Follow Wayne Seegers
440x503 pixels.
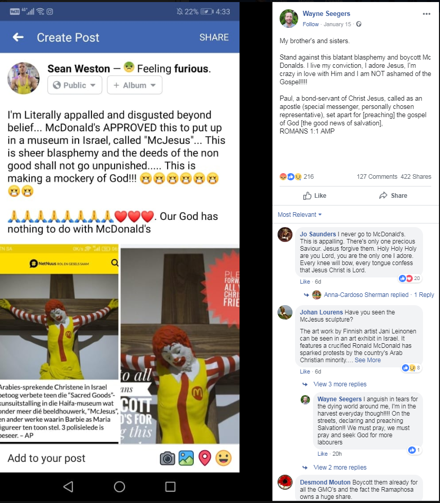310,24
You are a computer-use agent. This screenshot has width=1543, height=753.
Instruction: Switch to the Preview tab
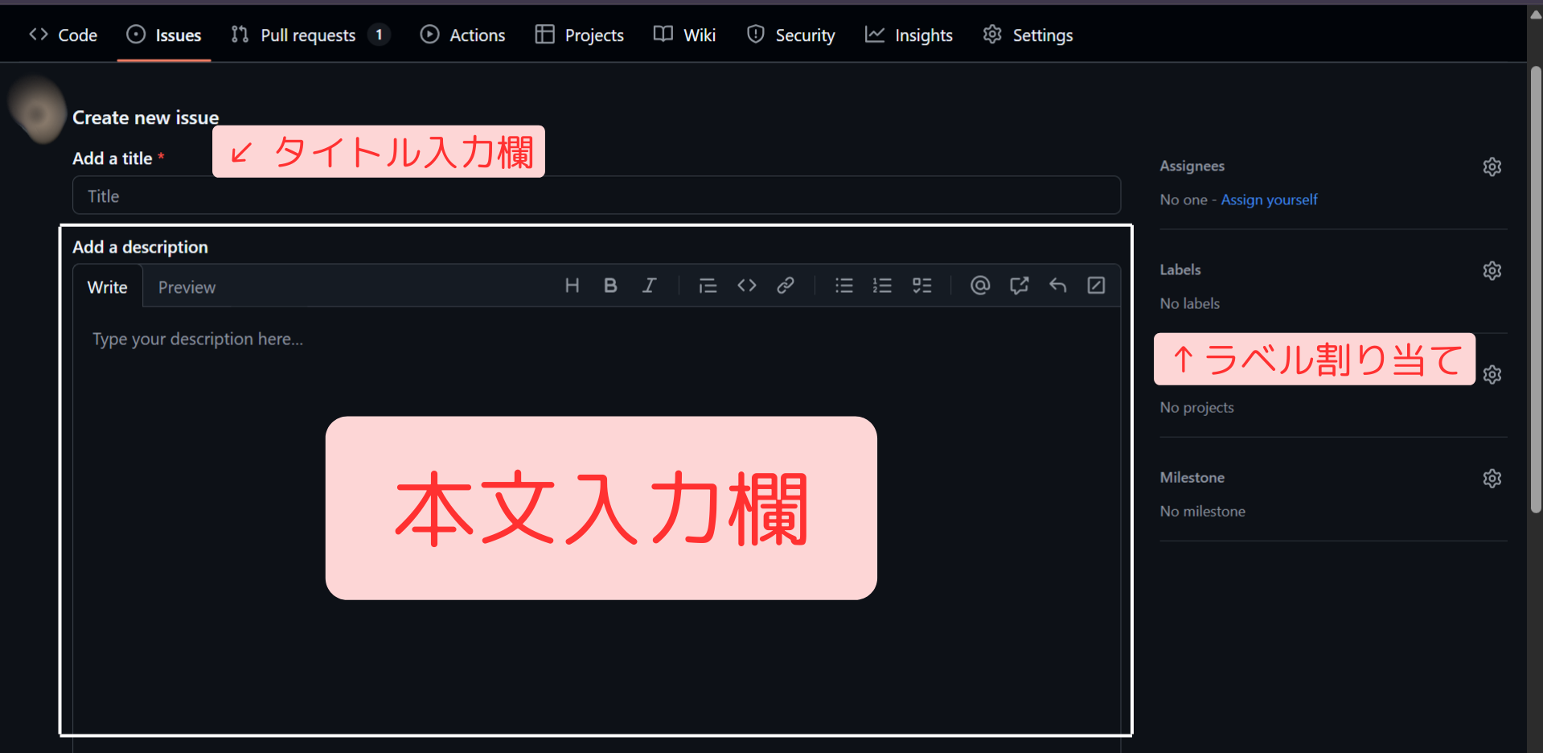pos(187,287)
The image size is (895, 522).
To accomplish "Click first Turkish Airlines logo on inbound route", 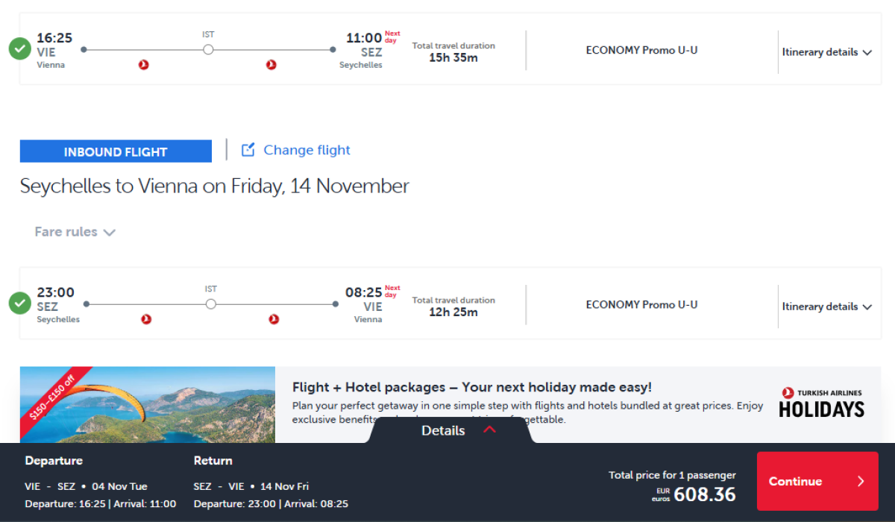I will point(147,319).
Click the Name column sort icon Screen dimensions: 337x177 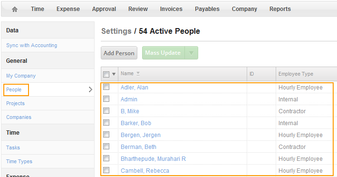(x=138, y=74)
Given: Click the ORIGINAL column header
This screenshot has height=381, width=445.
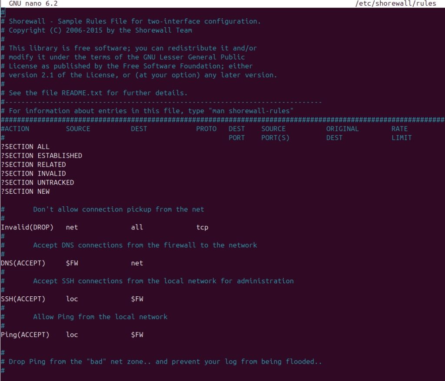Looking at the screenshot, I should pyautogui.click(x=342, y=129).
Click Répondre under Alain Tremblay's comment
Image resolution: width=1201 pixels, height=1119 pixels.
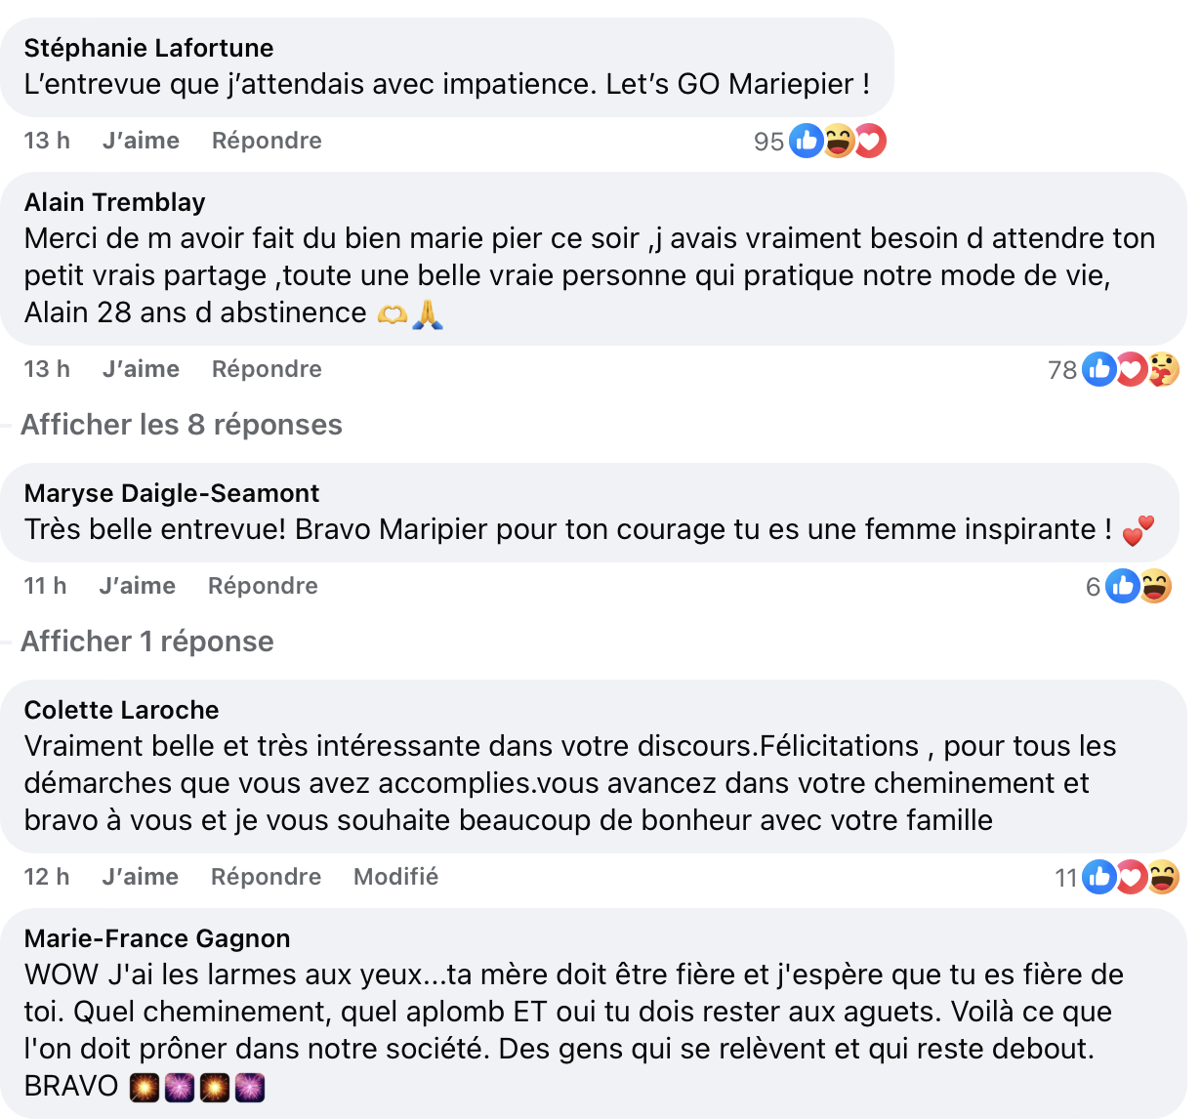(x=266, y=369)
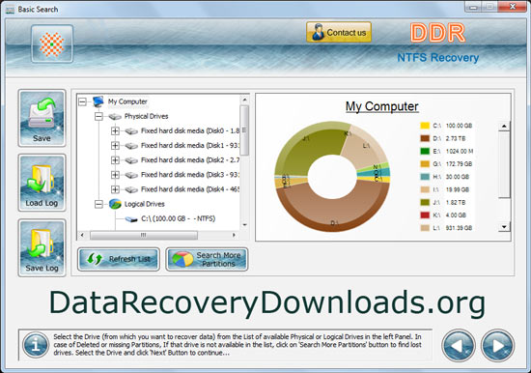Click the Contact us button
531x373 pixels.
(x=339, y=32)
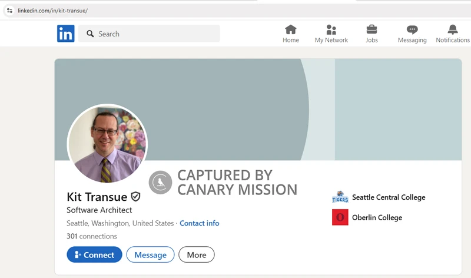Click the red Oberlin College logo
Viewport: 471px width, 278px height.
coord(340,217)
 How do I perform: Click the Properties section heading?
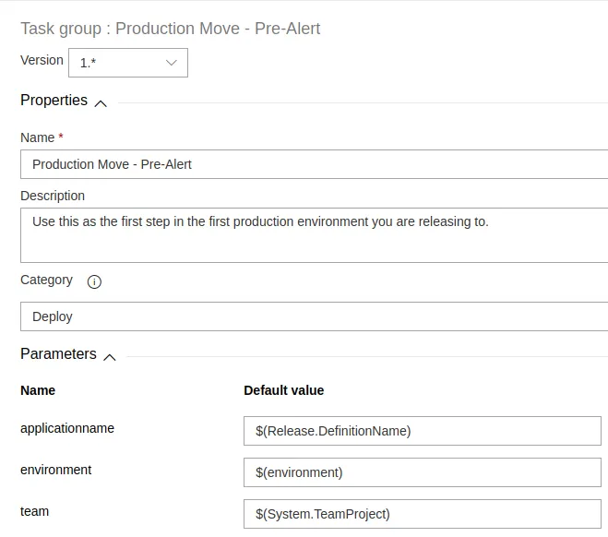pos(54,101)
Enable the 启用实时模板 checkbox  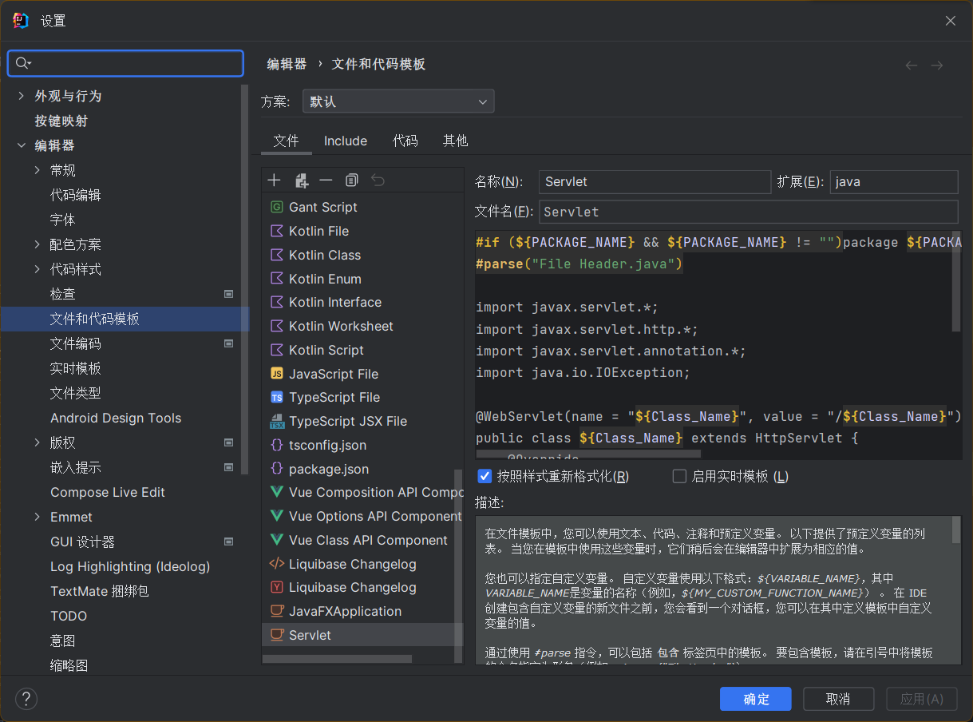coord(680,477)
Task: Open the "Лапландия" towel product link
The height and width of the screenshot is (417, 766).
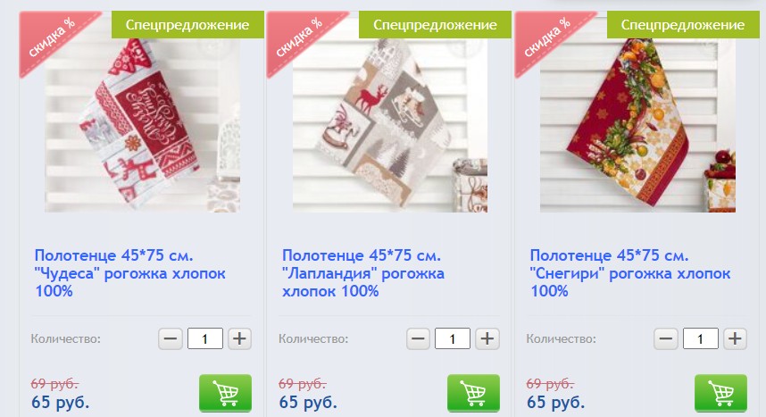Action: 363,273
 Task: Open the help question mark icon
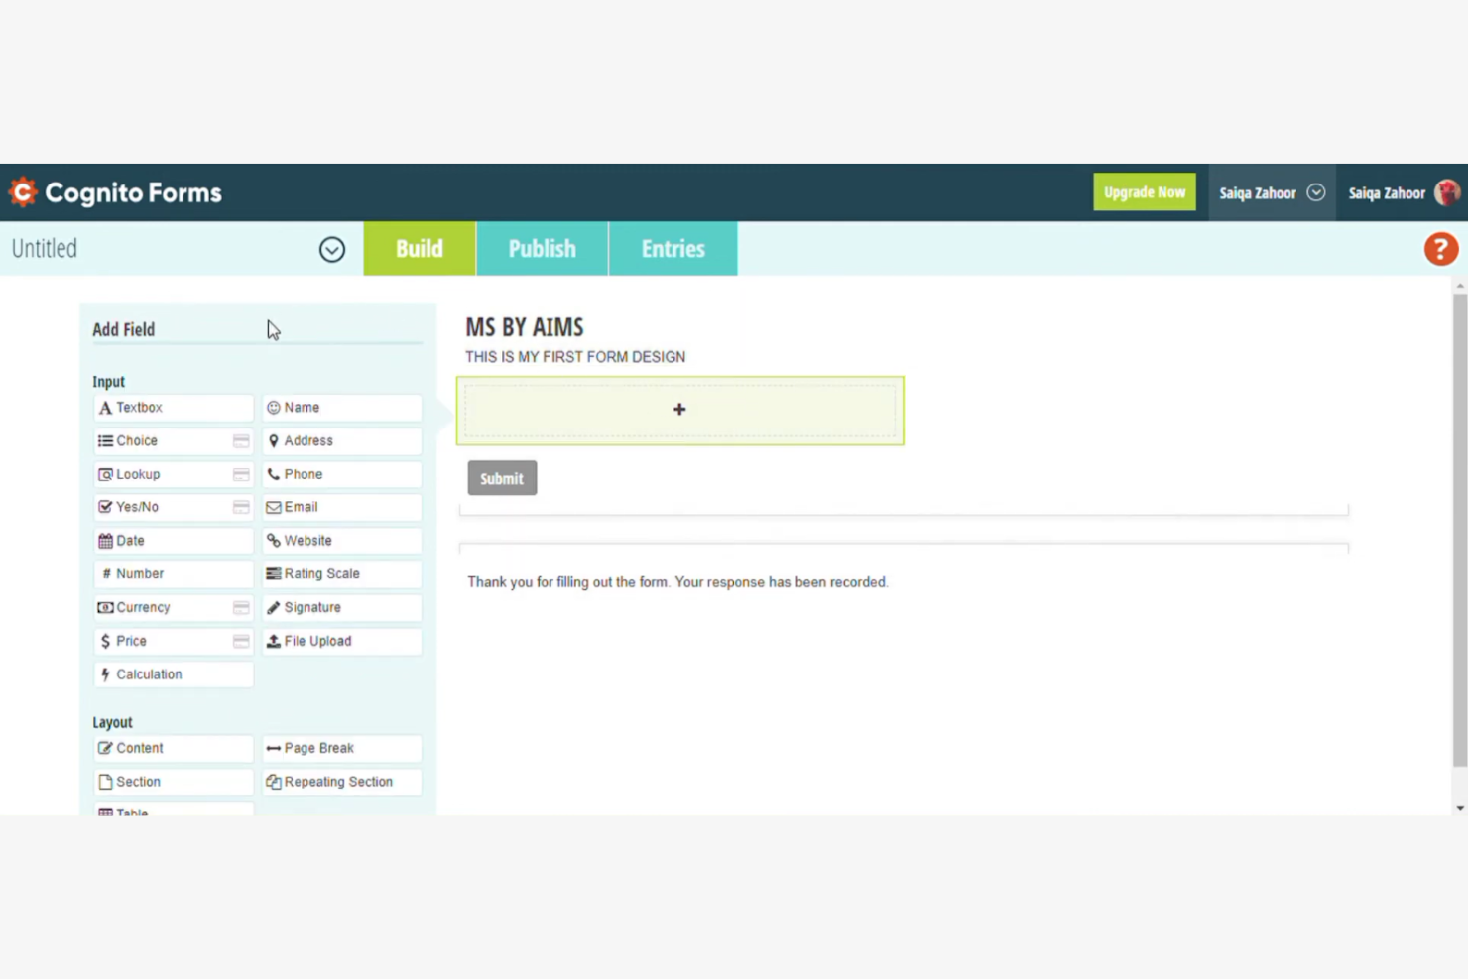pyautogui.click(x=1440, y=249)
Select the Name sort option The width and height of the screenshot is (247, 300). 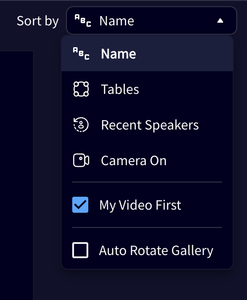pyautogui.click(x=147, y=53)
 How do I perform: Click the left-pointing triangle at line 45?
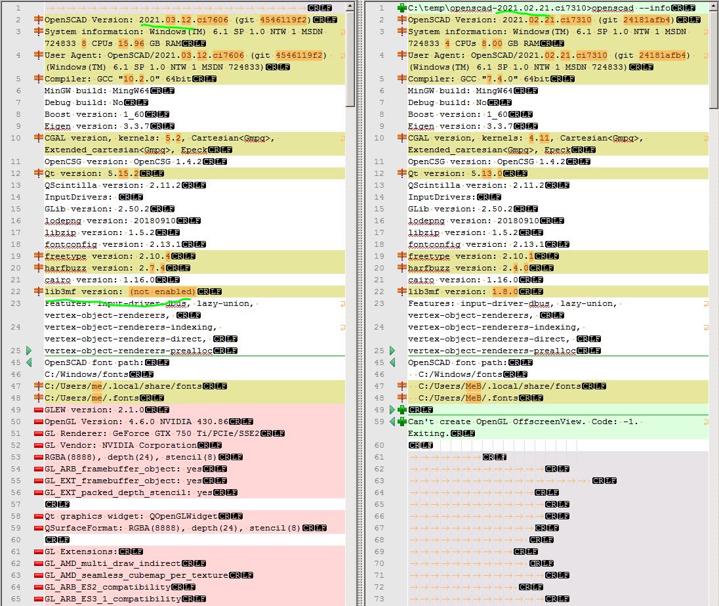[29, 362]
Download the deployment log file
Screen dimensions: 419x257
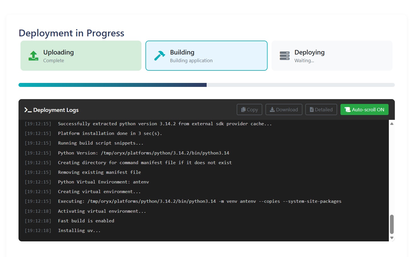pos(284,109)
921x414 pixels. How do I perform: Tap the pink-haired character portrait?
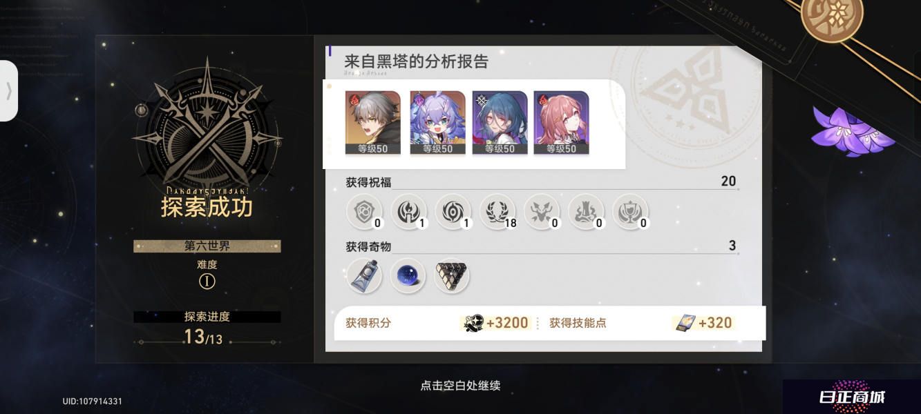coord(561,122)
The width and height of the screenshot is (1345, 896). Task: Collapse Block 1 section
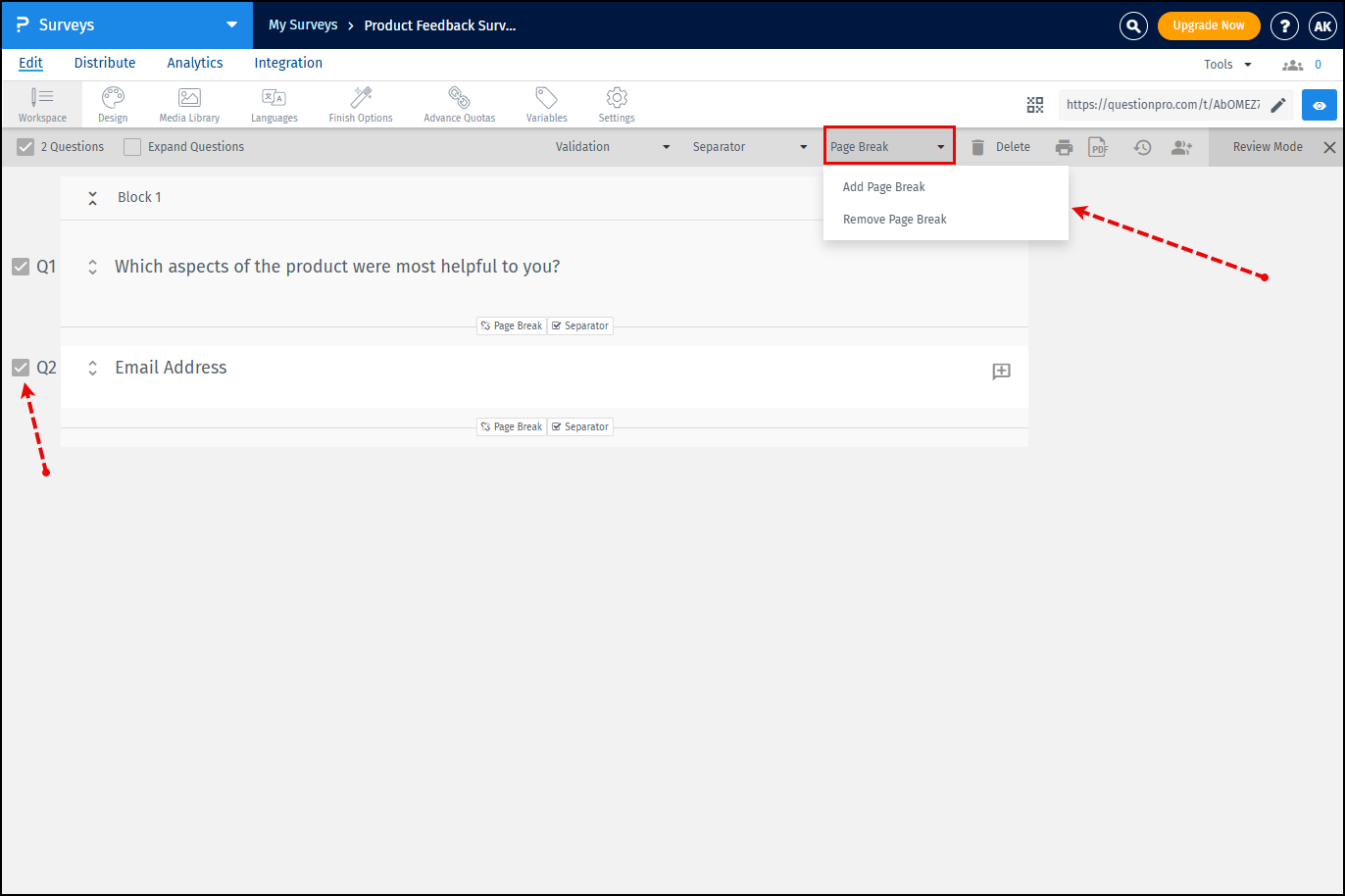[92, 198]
....
▸ **WHAT TO DO**
Leaving out all pictures, repeat word for word the lines from the one containing "Screen dimensions: 419x257" through the final line of the material above.

▸ **ANSWER FOR THIS EXERCISE**
Screen dimensions: 419x257
pos(284,109)
921x414 pixels. How do I perform: Tap the pink-haired character portrait?
coord(561,122)
The width and height of the screenshot is (1345, 896). Task: Collapse Block 1 section
[92, 198]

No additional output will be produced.